• **About this task**: Each line of the material beneath should be duplicated exactly.

• **Material for this exercise**:
===
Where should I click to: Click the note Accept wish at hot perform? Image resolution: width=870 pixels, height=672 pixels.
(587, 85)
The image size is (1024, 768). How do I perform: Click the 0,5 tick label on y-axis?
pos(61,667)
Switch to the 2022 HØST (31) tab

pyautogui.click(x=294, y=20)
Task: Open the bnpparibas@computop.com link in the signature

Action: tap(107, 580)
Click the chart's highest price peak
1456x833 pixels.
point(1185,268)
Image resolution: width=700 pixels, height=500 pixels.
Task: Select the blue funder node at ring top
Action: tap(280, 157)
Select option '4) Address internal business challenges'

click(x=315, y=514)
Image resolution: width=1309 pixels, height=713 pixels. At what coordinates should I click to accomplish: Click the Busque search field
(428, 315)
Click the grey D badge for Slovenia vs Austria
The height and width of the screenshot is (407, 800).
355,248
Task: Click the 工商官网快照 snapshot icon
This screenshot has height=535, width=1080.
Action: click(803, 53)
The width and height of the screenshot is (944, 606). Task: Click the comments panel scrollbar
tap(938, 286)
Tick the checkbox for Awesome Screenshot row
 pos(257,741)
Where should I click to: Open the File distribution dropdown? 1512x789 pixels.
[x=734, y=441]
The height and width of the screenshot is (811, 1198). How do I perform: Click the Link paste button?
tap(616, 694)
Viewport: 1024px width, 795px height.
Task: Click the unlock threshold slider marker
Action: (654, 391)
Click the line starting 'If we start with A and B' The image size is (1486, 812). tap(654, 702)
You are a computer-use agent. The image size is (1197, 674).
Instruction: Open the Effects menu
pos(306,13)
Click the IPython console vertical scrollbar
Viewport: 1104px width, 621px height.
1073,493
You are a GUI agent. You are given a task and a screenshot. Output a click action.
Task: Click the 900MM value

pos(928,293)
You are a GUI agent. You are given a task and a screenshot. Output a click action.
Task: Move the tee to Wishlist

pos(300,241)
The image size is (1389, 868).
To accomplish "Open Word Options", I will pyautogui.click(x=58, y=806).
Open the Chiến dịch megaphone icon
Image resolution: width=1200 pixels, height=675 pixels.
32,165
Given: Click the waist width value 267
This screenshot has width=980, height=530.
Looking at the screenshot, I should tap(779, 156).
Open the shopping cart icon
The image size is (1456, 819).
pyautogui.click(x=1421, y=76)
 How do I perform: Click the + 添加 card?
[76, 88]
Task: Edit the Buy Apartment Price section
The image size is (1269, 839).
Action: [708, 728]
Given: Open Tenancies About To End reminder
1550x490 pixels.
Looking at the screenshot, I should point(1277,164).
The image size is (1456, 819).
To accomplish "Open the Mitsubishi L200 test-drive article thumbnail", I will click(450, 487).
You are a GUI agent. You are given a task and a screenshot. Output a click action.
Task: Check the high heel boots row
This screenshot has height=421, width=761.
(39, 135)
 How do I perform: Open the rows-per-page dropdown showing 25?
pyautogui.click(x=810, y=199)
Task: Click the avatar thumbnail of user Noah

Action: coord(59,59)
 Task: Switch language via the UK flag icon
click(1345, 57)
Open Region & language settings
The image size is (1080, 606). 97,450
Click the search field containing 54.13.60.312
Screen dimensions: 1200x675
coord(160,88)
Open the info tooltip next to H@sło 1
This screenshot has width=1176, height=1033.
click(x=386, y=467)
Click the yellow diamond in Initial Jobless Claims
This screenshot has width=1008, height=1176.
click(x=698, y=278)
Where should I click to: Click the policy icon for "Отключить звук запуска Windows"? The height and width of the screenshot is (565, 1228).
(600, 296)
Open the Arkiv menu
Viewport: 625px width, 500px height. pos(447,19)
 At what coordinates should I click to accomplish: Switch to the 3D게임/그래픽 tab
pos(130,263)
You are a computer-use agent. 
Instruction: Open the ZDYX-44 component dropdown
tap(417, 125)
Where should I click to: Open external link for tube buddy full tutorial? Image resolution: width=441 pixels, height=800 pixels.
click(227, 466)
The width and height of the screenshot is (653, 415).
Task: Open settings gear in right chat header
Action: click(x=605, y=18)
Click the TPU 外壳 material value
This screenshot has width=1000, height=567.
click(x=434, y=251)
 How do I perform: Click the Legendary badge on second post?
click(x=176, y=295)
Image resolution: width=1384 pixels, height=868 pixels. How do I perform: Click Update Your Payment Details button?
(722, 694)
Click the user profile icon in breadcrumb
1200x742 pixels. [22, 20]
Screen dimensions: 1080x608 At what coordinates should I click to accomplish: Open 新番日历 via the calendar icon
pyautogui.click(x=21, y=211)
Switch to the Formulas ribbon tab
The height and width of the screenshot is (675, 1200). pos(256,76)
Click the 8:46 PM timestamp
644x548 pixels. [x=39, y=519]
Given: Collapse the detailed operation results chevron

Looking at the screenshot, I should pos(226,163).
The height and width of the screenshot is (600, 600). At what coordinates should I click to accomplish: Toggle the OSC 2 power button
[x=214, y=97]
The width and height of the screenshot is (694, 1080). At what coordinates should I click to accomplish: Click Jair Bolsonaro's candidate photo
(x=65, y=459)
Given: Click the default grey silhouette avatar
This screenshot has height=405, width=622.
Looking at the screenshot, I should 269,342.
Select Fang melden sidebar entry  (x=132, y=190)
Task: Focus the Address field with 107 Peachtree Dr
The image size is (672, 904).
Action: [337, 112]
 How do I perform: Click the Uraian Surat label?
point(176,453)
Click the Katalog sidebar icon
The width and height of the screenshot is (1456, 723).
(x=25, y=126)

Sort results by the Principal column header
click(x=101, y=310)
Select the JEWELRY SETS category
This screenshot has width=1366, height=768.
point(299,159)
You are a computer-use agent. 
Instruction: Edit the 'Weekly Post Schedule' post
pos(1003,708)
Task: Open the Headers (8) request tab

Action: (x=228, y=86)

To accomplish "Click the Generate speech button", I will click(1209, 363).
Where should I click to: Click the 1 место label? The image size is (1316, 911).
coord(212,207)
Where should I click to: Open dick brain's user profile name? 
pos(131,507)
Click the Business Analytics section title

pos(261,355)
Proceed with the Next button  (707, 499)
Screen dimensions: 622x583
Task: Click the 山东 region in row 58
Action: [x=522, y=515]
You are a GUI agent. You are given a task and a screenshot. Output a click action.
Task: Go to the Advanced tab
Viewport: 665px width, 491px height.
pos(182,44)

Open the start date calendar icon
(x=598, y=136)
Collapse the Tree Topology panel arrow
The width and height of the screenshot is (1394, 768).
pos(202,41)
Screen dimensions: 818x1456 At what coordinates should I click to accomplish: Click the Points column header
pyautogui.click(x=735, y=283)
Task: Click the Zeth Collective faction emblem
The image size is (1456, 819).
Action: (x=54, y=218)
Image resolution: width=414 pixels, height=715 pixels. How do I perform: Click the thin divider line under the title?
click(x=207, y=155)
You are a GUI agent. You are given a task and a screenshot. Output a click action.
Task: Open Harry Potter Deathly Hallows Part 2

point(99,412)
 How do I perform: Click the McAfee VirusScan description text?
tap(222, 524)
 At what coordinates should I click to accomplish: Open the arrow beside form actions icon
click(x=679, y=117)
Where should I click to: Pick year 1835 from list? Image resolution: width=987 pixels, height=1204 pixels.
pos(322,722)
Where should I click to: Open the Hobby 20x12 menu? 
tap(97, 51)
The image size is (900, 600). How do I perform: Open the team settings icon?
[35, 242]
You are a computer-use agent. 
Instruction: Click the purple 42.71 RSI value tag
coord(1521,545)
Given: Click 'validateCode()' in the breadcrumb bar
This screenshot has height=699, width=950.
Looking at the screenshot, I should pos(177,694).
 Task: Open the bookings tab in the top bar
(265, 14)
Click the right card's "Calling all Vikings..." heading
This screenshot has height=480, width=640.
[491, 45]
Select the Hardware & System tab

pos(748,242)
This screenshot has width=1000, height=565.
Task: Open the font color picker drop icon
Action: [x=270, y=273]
===
• **Answer**:
Where should I click to: Click the note Accept wish at hot perform? Image resolution: width=870 pixels, height=672 pixels.
(587, 85)
The image size is (1024, 768). How do I perform: Click the 0,5 tick label on y-axis?
pos(61,667)
Switch to the 2022 HØST (31) tab

pyautogui.click(x=294, y=20)
Task: Open the bnpparibas@computop.com link in the signature

Action: tap(107, 580)
Click the chart's highest price peak
1456x833 pixels.
point(1185,268)
Image resolution: width=700 pixels, height=500 pixels.
Task: Select the blue funder node at ring top
Action: tap(280, 157)
Select option '4) Address internal business challenges'

click(x=315, y=514)
Image resolution: width=1309 pixels, height=713 pixels. At what coordinates should I click to accomplish: Click the Busque search field
(428, 315)
Click the grey D badge for Slovenia vs Austria
The height and width of the screenshot is (407, 800).
355,248
Task: Click the 工商官网快照 snapshot icon
This screenshot has height=535, width=1080.
Action: click(803, 53)
The width and height of the screenshot is (944, 606). Task: Click the comments panel scrollbar
tap(938, 286)
Tick the checkbox for Awesome Screenshot row
 pos(257,741)
Where should I click to: Open the File distribution dropdown? 1512x789 pixels.
[x=734, y=441]
The height and width of the screenshot is (811, 1198). How do I perform: Click the Link paste button?
tap(616, 694)
Viewport: 1024px width, 795px height.
Task: Click the unlock threshold slider marker
Action: (654, 391)
Click the line starting 'If we start with A and B' The image size is (1486, 812). tap(654, 702)
You are a computer-use agent. The image size is (1197, 674).
Instruction: Open the Effects menu
pos(306,13)
Click the IPython console vertical scrollbar
Viewport: 1104px width, 621px height.
1073,493
You are a GUI agent. You are given a task and a screenshot. Output a click action.
Task: Click the 900MM value

pos(928,293)
You are a GUI agent. You are given a task and a screenshot. Output a click action.
Task: Move the tee to Wishlist

pos(300,241)
The image size is (1389, 868).
To accomplish "Open Word Options", I will pyautogui.click(x=58, y=806).
Open the Chiến dịch megaphone icon
Image resolution: width=1200 pixels, height=675 pixels.
32,165
Given: Click the waist width value 267
This screenshot has width=980, height=530.
Looking at the screenshot, I should tap(779, 156).
Open the shopping cart icon
The image size is (1456, 819).
pyautogui.click(x=1421, y=76)
 How do I perform: Click the + 添加 card?
[76, 88]
Task: Edit the Buy Apartment Price section
The image size is (1269, 839).
Action: [708, 728]
Given: Open Tenancies About To End reminder
1550x490 pixels.
Looking at the screenshot, I should point(1277,164).
The image size is (1456, 819).
To accomplish "Open the Mitsubishi L200 test-drive article thumbnail", I will click(450, 487).
You are a GUI agent. You are given a task and a screenshot. Output a click action.
Task: Check the high heel boots row
This screenshot has height=421, width=761.
(39, 135)
 How do I perform: Open the rows-per-page dropdown showing 25?
pyautogui.click(x=810, y=199)
Task: Click the avatar thumbnail of user Noah

Action: coord(59,59)
 Task: Switch language via the UK flag icon
click(1345, 57)
Open Region & language settings
The image size is (1080, 606). 97,450
Click the search field containing 54.13.60.312
Screen dimensions: 1200x675
coord(160,88)
Open the info tooltip next to H@sło 1
This screenshot has width=1176, height=1033.
click(x=386, y=467)
Click the yellow diamond in Initial Jobless Claims
This screenshot has width=1008, height=1176.
click(x=698, y=278)
Where should I click to: Click the policy icon for "Отключить звук запуска Windows"? The height and width of the screenshot is (565, 1228).
(600, 296)
Open the Arkiv menu
Viewport: 625px width, 500px height. pos(447,19)
 At what coordinates should I click to accomplish: Switch to the 3D게임/그래픽 tab
pos(130,263)
You are a computer-use agent. 
Instruction: Open the ZDYX-44 component dropdown
tap(417, 125)
Where should I click to: Open external link for tube buddy full tutorial? Image resolution: width=441 pixels, height=800 pixels.
click(227, 466)
The width and height of the screenshot is (653, 415).
Task: Open settings gear in right chat header
Action: click(x=605, y=18)
Click the TPU 外壳 material value
This screenshot has width=1000, height=567.
click(x=434, y=251)
 How do I perform: Click the Legendary badge on second post?
click(x=176, y=295)
Image resolution: width=1384 pixels, height=868 pixels. How do I perform: Click Update Your Payment Details button?
(722, 694)
Click the user profile icon in breadcrumb
1200x742 pixels. [22, 20]
Screen dimensions: 1080x608 At what coordinates should I click to accomplish: Open 新番日历 via the calendar icon
pyautogui.click(x=21, y=211)
Switch to the Formulas ribbon tab
The height and width of the screenshot is (675, 1200). pos(256,76)
Click the 8:46 PM timestamp
644x548 pixels. [x=39, y=519]
Given: Collapse the detailed operation results chevron

Looking at the screenshot, I should pos(226,163).
The height and width of the screenshot is (600, 600). At what coordinates should I click to accomplish: Toggle the OSC 2 power button
[x=214, y=97]
The width and height of the screenshot is (694, 1080). At what coordinates should I click to accomplish: Click Jair Bolsonaro's candidate photo
(x=65, y=459)
Given: Click the default grey silhouette avatar
This screenshot has height=405, width=622.
Looking at the screenshot, I should 269,342.
Select Fang melden sidebar entry  (x=132, y=190)
Task: Focus the Address field with 107 Peachtree Dr
The image size is (672, 904).
Action: [337, 112]
 How do I perform: Click the Uraian Surat label?
point(176,453)
Click the Katalog sidebar icon
The width and height of the screenshot is (1456, 723).
(x=25, y=126)

Sort results by the Principal column header
click(x=101, y=310)
Select the JEWELRY SETS category
This screenshot has width=1366, height=768.
point(299,159)
You are a computer-use agent. 
Instruction: Edit the 'Weekly Post Schedule' post
pos(1003,708)
Task: Open the Headers (8) request tab

Action: (x=228, y=86)

To accomplish "Click the Generate speech button", I will click(1209, 363).
Where should I click to: Click the 1 место label? The image size is (1316, 911).
coord(212,207)
Where should I click to: Open dick brain's user profile name? 
pos(131,507)
Click the Business Analytics section title

pos(261,355)
Proceed with the Next button  (707, 499)
Screen dimensions: 622x583
Task: Click the 山东 region in row 58
Action: [x=522, y=515]
You are a GUI agent. You are given a task and a screenshot. Output a click action.
Task: Go to the Advanced tab
Viewport: 665px width, 491px height.
pos(182,44)

Open the start date calendar icon
(x=598, y=136)
Collapse the Tree Topology panel arrow
The width and height of the screenshot is (1394, 768).
pos(202,41)
Screen dimensions: 818x1456 At what coordinates should I click to accomplish: Click the Points column header
pyautogui.click(x=735, y=283)
Task: Click the Zeth Collective faction emblem
The image size is (1456, 819).
Action: (x=54, y=218)
Image resolution: width=414 pixels, height=715 pixels. How do I perform: Click the thin divider line under the title?
click(x=207, y=155)
You are a GUI agent. You are given a task and a screenshot. Output a click action.
Task: Open Harry Potter Deathly Hallows Part 2

point(99,412)
 How do I perform: Click the McAfee VirusScan description text?
tap(222, 524)
 At what coordinates should I click to accomplish: Open the arrow beside form actions icon
click(x=679, y=117)
Where should I click to: Pick year 1835 from list? Image resolution: width=987 pixels, height=1204 pixels.
pos(322,722)
Where should I click to: Open the Hobby 20x12 menu? 
tap(97, 51)
The image size is (900, 600). How do I perform: Open the team settings icon?
[35, 242]
You are a computer-use agent. 
Instruction: Click the purple 42.71 RSI value tag
coord(1521,545)
Given: Click 'validateCode()' in the breadcrumb bar
This screenshot has height=699, width=950.
Looking at the screenshot, I should pos(177,694).
 Task: Open the bookings tab in the top bar
(265, 14)
Click the right card's "Calling all Vikings..." heading
This screenshot has height=480, width=640.
[491, 45]
Select the Hardware & System tab

pos(748,242)
This screenshot has width=1000, height=565.
Task: Open the font color picker drop icon
Action: [x=270, y=273]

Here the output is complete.